> **HOW TO COMPLETE THIS TASK**
What you should give back is every line from the one containing "This screenshot has" through the last line of the records below, word for word and without pictures.

> **DATA SUPPLIED**
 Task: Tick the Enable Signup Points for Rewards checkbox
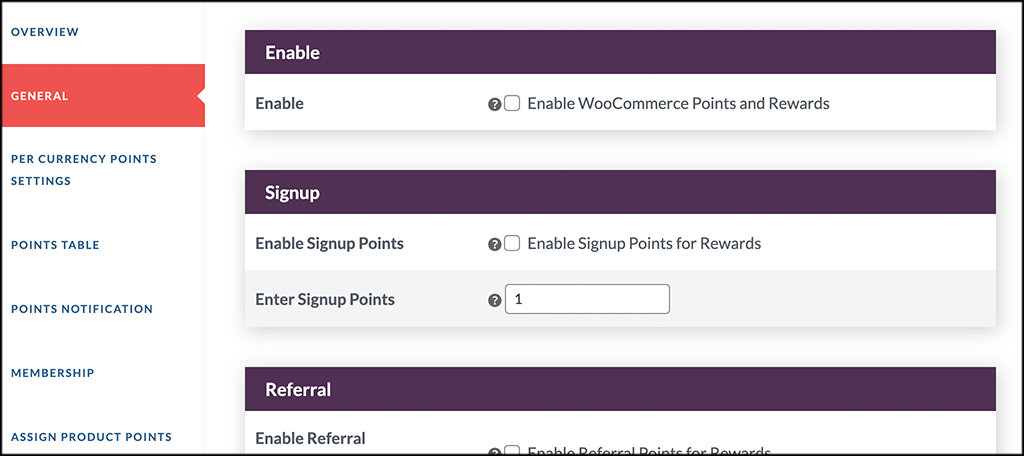(x=512, y=244)
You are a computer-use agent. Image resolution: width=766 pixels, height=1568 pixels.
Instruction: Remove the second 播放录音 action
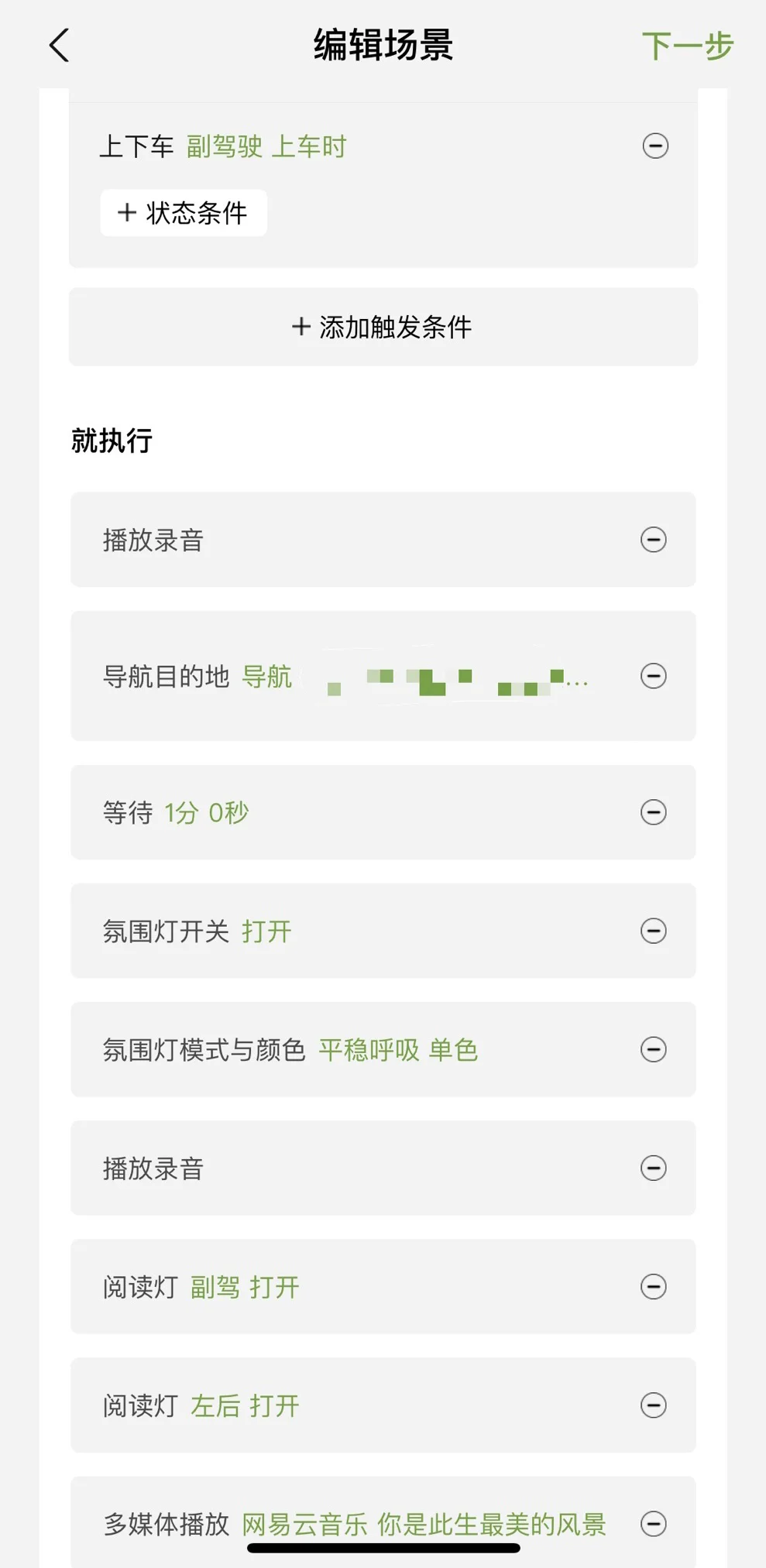(x=653, y=1168)
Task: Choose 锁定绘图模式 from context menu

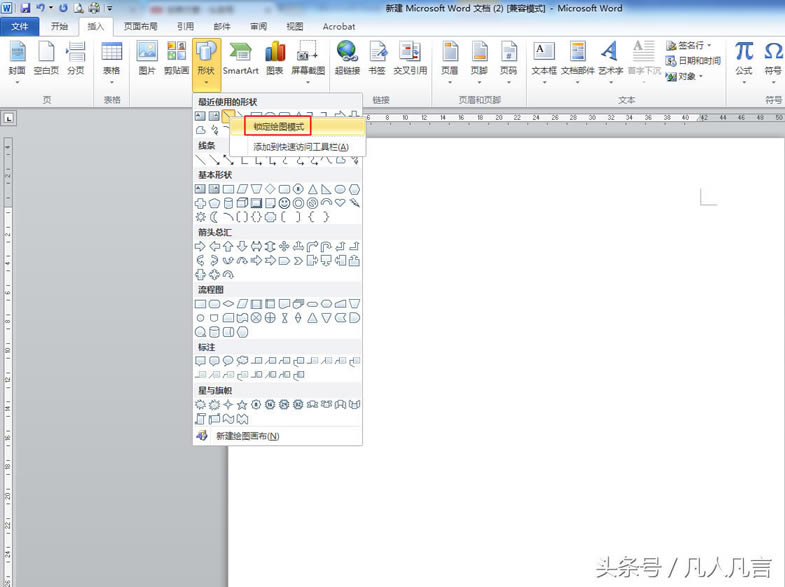Action: [x=278, y=127]
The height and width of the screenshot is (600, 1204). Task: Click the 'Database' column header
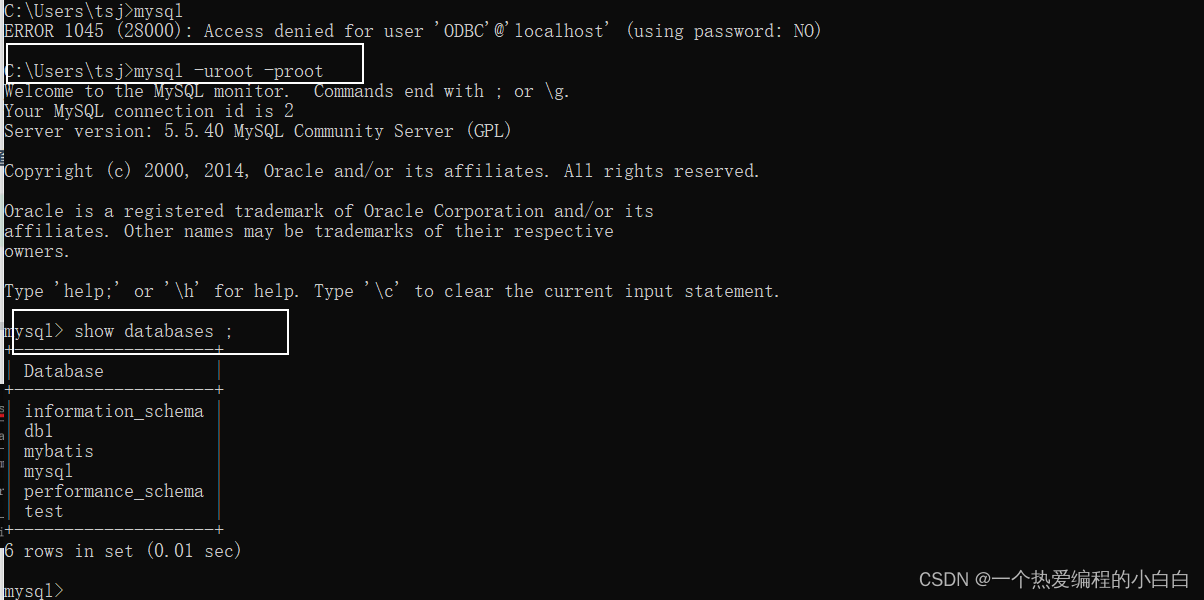click(64, 371)
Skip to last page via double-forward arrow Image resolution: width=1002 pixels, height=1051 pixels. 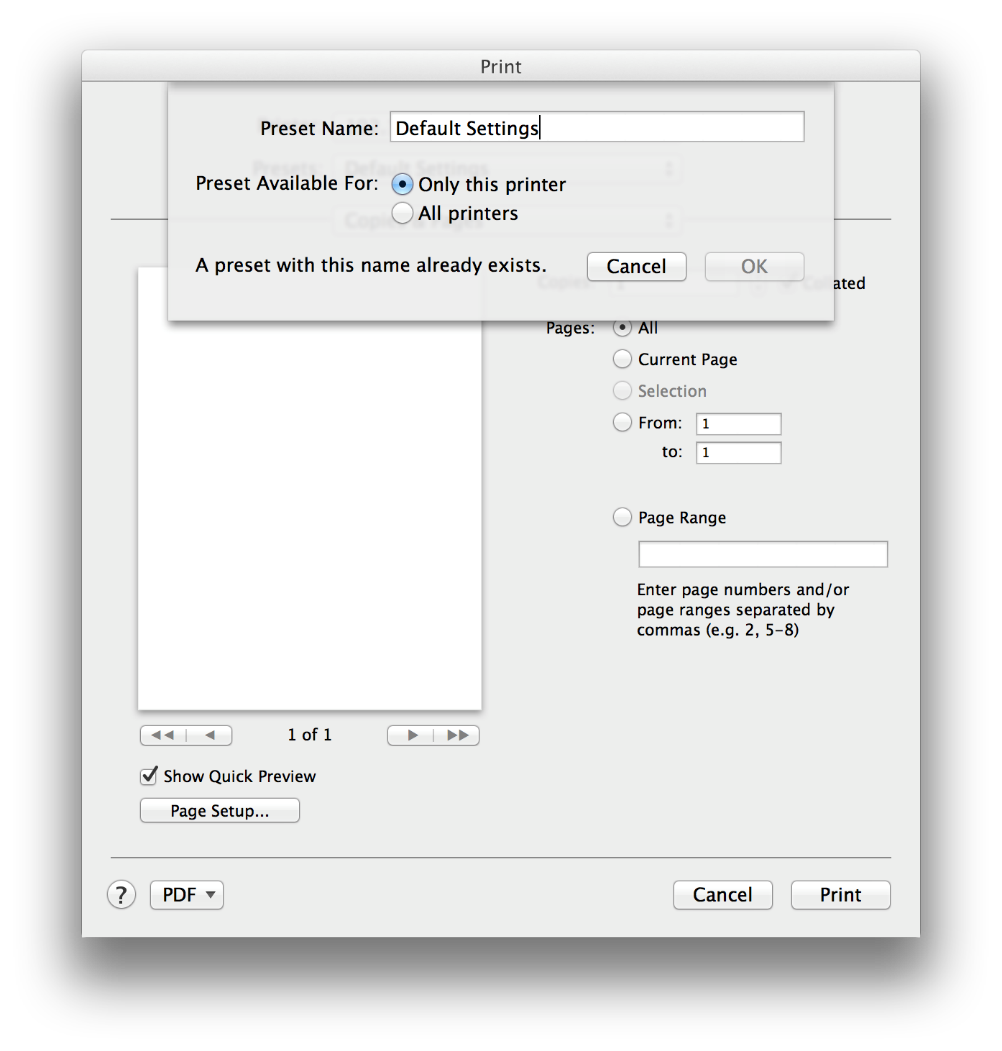pos(458,735)
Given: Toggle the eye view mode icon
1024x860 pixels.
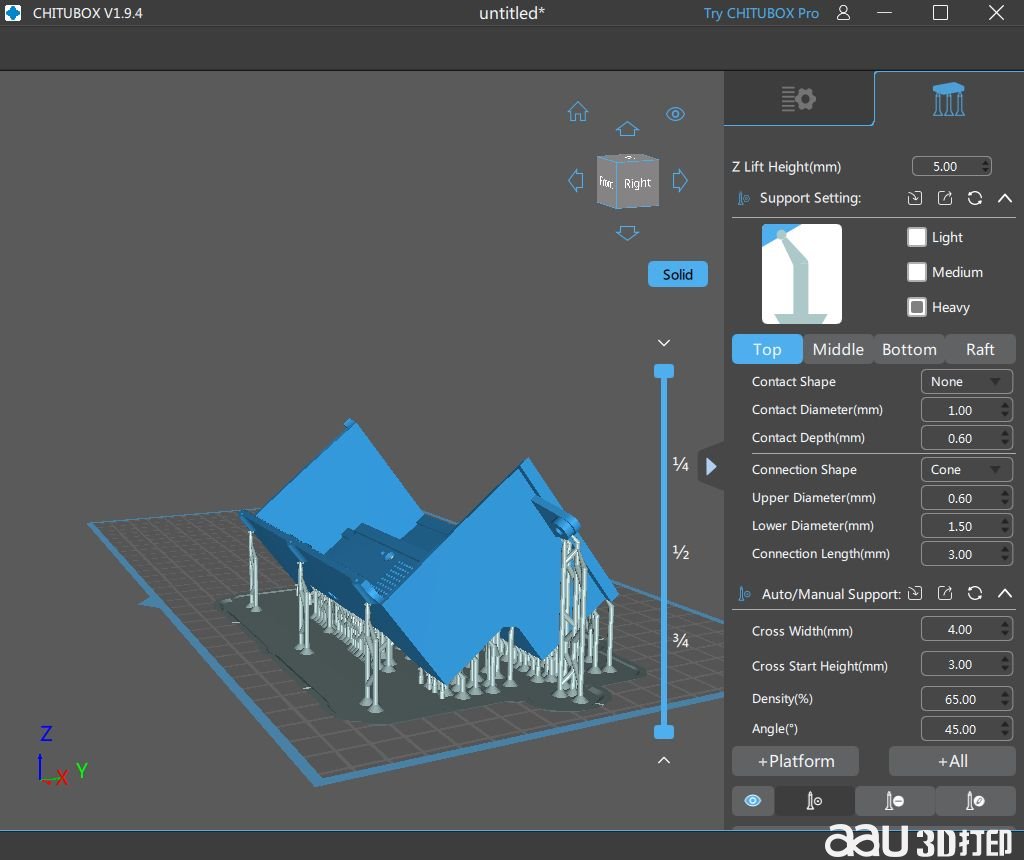Looking at the screenshot, I should [x=675, y=114].
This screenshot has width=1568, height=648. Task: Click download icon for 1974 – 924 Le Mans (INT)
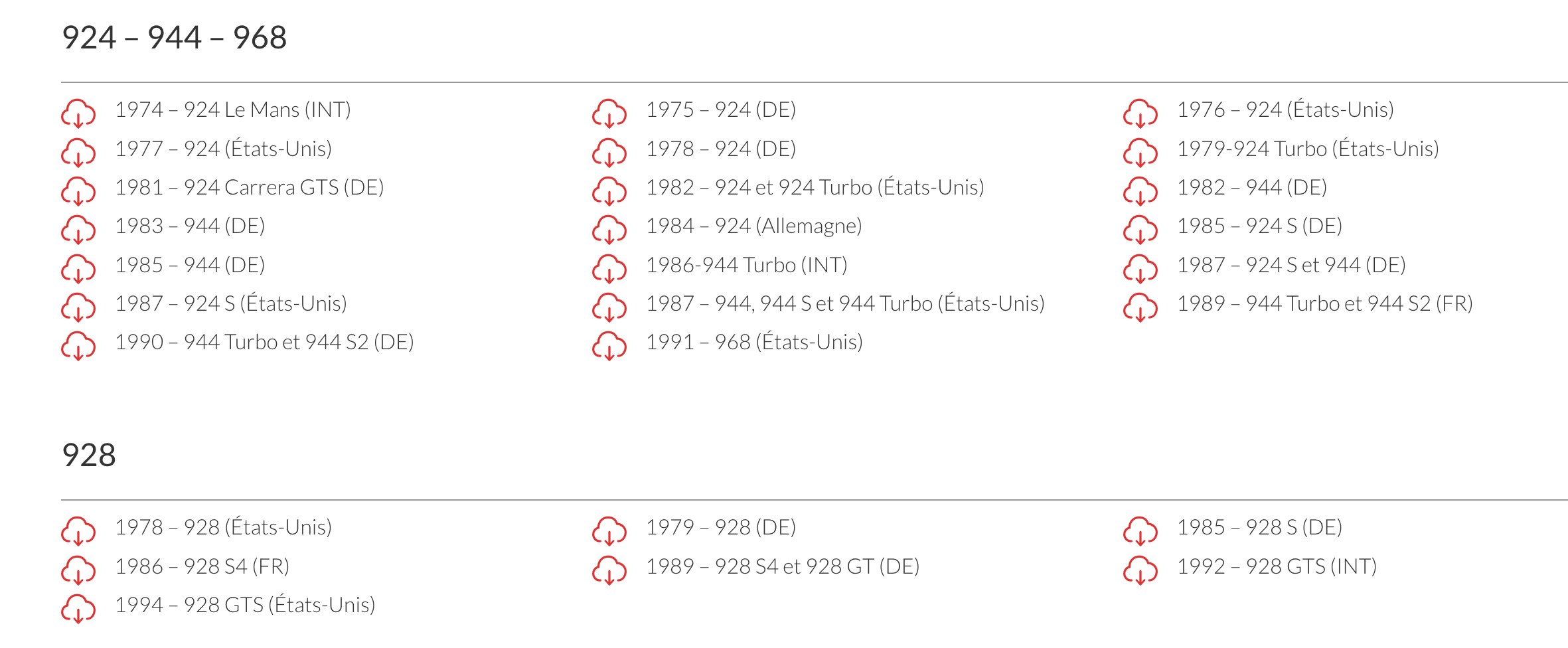tap(78, 114)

> **RESULT FOR THIS EXERCISE**
This screenshot has width=1568, height=648. Task: Click download icon for 1974 – 924 Le Mans (INT)
tap(78, 114)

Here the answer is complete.